─── Information provided ───
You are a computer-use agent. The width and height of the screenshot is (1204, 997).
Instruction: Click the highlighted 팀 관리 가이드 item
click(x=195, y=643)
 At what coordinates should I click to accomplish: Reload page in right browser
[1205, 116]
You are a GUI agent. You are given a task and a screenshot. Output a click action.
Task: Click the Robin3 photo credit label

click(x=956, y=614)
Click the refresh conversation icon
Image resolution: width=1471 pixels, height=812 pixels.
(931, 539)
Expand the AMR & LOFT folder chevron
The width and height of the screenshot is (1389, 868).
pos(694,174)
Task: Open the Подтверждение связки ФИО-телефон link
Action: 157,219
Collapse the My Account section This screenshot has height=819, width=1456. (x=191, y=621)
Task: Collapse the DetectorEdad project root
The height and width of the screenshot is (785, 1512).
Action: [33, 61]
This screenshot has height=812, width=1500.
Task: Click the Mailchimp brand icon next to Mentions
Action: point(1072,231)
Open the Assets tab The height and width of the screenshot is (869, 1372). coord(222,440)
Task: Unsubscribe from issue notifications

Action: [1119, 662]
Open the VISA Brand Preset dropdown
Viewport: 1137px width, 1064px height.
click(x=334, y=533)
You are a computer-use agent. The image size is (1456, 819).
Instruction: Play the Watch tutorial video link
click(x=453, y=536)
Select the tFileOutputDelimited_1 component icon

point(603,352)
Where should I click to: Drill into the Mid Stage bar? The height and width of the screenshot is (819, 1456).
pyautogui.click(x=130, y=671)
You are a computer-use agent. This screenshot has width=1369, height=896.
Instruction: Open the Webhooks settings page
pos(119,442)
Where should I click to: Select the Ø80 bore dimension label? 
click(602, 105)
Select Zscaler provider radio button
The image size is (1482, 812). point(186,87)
───
Task details:
All of the entries above need to be retyped exactly.

Solved problem:
You are a computer-use agent. The width and height of the screenshot is (1204, 997).
Instruction: Click the highlighted 팀 관리 가이드 item
click(x=195, y=643)
 At what coordinates should I click to accomplish: Reload page in right browser
[1205, 116]
You are a GUI agent. You are given a task and a screenshot. Output a click action.
Task: Click the Robin3 photo credit label

click(x=956, y=614)
Click the refresh conversation icon
Image resolution: width=1471 pixels, height=812 pixels.
(931, 539)
Expand the AMR & LOFT folder chevron
The width and height of the screenshot is (1389, 868).
pos(694,174)
Task: Open the Подтверждение связки ФИО-телефон link
Action: 157,219
Collapse the My Account section This screenshot has height=819, width=1456. (x=191, y=621)
Task: Collapse the DetectorEdad project root
The height and width of the screenshot is (785, 1512).
Action: [33, 61]
This screenshot has height=812, width=1500.
Task: Click the Mailchimp brand icon next to Mentions
Action: point(1072,231)
Open the Assets tab The height and width of the screenshot is (869, 1372). coord(222,440)
Task: Unsubscribe from issue notifications

Action: [1119, 662]
Open the VISA Brand Preset dropdown
Viewport: 1137px width, 1064px height.
click(x=334, y=533)
You are a computer-use agent. The image size is (1456, 819).
Instruction: Play the Watch tutorial video link
click(x=453, y=536)
Select the tFileOutputDelimited_1 component icon

point(603,352)
Where should I click to: Drill into the Mid Stage bar? The height and width of the screenshot is (819, 1456).
pyautogui.click(x=130, y=671)
You are a computer-use agent. This screenshot has width=1369, height=896.
Instruction: Open the Webhooks settings page
pos(119,442)
Where should I click to: Select the Ø80 bore dimension label? 
click(602, 105)
Select Zscaler provider radio button
The image size is (1482, 812). point(186,87)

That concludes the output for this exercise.